Infrastructure as Code
Manage infra with code (Terraform, CloudFormation). Enables versioning, review, repeatability. Separate variables/state from modules.
Observability: logs, metrics, traces
Centralized logs, time-series metrics (Prometheus), distributed tracing (OpenTelemetry). Set SLOs/SLIs/SLAs; alert on symptoms.
Blue/Green and Canary deployments
Blue/Green: two production environments; switch traffic. Canary: gradually shift traffic to new version. Use feature flags to decouple deploy from release.
Secrets management
Store secrets in vaults (HashiCorp Vault, cloud KMS). Avoid hardcoding; rotate regularly; use least privilege.
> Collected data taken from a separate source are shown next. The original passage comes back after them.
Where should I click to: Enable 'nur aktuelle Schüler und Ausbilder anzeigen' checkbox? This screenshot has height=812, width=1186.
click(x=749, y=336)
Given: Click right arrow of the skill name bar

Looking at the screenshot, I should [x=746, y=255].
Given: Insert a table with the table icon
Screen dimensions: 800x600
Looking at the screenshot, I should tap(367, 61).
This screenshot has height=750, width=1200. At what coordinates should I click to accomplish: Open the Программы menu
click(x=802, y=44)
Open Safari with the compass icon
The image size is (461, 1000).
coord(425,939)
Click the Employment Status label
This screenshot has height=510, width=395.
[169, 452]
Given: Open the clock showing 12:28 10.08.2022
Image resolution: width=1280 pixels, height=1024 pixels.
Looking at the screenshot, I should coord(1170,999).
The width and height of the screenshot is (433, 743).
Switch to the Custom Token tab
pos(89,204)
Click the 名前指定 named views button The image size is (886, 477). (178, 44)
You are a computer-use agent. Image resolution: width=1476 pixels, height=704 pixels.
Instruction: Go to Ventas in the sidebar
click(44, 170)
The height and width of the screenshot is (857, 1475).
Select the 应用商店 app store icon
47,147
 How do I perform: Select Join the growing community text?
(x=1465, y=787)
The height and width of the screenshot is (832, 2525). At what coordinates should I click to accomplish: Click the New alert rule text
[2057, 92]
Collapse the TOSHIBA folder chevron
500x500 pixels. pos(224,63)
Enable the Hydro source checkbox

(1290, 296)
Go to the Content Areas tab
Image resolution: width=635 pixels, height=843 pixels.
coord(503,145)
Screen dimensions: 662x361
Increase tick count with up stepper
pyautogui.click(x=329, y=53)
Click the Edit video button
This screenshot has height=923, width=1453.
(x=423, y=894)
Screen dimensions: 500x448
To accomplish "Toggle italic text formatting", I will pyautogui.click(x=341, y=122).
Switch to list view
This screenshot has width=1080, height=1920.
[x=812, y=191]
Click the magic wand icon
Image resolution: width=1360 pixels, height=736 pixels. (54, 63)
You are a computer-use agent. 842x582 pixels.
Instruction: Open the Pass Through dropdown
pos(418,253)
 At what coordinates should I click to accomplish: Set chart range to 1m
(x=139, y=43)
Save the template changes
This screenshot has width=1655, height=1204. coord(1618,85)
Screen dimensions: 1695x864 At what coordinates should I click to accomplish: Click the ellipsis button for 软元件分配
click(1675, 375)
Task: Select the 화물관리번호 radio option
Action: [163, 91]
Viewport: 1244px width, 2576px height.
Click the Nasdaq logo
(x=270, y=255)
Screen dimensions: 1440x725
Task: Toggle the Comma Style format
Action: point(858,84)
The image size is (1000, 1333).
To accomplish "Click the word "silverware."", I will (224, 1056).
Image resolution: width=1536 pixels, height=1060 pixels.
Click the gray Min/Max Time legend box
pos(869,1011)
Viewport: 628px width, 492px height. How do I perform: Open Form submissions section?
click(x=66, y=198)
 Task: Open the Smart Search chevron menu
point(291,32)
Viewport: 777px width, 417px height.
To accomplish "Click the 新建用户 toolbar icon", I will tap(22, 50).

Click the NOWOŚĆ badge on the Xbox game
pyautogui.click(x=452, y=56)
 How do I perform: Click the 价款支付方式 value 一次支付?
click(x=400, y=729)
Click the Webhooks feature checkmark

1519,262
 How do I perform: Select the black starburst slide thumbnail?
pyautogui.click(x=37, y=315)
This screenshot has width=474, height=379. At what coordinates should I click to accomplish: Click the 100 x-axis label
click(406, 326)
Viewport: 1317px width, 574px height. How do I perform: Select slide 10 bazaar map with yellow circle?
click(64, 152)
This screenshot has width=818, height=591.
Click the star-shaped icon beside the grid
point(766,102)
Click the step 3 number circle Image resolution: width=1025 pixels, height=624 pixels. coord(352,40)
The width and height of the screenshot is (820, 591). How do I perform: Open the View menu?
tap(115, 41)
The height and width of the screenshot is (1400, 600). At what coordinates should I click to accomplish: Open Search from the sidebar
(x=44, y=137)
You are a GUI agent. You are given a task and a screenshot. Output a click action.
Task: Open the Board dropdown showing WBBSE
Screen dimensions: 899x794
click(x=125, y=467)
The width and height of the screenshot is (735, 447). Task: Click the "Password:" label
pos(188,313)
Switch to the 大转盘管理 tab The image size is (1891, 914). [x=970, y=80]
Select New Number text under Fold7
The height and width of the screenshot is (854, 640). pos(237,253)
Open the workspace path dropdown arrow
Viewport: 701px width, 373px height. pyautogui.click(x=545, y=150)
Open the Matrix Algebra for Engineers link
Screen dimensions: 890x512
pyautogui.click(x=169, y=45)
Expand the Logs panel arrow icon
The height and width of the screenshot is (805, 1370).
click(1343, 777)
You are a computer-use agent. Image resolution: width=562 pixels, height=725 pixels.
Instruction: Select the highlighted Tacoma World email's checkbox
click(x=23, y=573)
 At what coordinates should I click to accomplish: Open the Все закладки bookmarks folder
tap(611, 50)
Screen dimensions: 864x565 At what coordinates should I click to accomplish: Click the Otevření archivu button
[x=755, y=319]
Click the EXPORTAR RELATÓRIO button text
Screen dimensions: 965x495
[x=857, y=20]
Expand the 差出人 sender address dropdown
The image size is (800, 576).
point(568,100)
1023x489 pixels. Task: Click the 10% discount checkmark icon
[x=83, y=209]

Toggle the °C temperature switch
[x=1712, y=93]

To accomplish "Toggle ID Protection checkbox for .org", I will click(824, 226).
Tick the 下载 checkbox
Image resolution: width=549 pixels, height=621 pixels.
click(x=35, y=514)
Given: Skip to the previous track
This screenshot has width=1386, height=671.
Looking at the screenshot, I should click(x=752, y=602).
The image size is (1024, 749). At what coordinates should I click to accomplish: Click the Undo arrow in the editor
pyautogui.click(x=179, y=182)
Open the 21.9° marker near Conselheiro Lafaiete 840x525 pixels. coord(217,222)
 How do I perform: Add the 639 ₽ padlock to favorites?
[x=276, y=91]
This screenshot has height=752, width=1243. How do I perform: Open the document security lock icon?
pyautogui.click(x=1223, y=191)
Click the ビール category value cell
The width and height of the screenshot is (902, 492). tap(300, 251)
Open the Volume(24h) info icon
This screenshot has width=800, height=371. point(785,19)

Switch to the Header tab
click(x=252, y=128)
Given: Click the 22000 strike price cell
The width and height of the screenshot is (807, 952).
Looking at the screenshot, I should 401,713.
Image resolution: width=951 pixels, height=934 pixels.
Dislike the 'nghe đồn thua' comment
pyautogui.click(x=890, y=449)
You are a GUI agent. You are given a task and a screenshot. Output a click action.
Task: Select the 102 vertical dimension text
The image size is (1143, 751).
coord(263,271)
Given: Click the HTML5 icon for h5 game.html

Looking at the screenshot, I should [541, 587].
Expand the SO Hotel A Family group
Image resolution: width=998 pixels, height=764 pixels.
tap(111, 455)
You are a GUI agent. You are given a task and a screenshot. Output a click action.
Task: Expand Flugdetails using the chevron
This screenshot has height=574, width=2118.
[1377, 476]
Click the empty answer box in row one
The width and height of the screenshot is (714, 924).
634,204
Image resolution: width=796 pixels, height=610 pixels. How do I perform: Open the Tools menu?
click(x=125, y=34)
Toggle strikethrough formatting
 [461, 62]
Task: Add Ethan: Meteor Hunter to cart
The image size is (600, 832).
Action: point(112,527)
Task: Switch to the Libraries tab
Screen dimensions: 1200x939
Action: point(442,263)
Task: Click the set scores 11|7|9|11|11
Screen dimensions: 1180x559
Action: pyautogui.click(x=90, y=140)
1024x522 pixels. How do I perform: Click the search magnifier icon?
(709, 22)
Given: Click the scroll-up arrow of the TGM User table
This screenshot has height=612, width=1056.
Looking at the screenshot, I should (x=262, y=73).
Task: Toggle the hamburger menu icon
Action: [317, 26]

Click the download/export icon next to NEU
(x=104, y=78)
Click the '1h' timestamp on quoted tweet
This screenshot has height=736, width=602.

Horizontal vs Vertical scaling
Vertical: bigger machine. Horizontal: more machines behind load balancer. Prefer horizontal for resilience and cost.
GitOps
Manage deployments via Git as the source of truth. Use pull requests and reconciliation (Argo CD/Flux) to apply desired state.
Terraform state and modules
Store state remotely (S3 + DynamoDB lock); compose reusable modules; enforce versions; plan/apply via CI, review changes before apply.
Container security
Scan images (Trivy, Clair), minimize base images, run as non-root, sign images (cosign), and restrict capabilities/PSPs.
SRE: Error budgets and SLOs
Define SLOs/SLIs, track error budgets to balance reliability and velocity; use burn-rate alerts to detect breaches early.
Zero-downtime migrations
Use expand/contract pattern: add nullable columns, backfill, dual-write, switch reads, then remove old fields; coordinate via feature flags.
Incident response and postmortems
Run blameless postmortems, document timeline/impact/root cause, track action items, and improve on-call/runbooks. Practice game days.